TASK GOAL.
Begin at the line below that contains "ABOUT US (1009, 1294)". Repeat it and all remaining lines of the records exactly.

RECORDS TO PROCESS.
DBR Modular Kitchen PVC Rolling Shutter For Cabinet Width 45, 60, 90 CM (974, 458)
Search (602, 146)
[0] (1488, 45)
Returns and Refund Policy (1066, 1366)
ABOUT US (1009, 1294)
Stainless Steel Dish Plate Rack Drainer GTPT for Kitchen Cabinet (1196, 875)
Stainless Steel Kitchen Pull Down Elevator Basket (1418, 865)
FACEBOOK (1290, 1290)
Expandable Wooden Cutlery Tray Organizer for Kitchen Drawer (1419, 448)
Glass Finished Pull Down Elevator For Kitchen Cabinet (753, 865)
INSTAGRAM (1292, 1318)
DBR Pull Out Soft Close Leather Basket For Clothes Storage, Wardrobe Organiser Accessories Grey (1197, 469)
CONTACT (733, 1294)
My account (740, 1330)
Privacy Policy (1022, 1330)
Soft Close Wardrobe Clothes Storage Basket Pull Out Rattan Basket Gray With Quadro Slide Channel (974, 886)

THE COMPLETED TASK.
ABOUT US (1009, 1294)
Stainless Steel Dish Plate Rack Drainer GTPT for Kitchen Cabinet (1196, 875)
Stainless Steel Kitchen Pull Down Elevator Basket (1418, 865)
FACEBOOK (1290, 1290)
Expandable Wooden Cutlery Tray Organizer for Kitchen Drawer (1419, 448)
Glass Finished Pull Down Elevator For Kitchen Cabinet (753, 865)
INSTAGRAM (1292, 1318)
DBR Pull Out Soft Close Leather Basket For Clothes Storage, Wardrobe Organiser Accessories Grey (1197, 469)
CONTACT (733, 1294)
My account (740, 1330)
Privacy Policy (1022, 1330)
Soft Close Wardrobe Clothes Storage Basket Pull Out Rattan Basket Gray With Quadro Slide Channel (974, 886)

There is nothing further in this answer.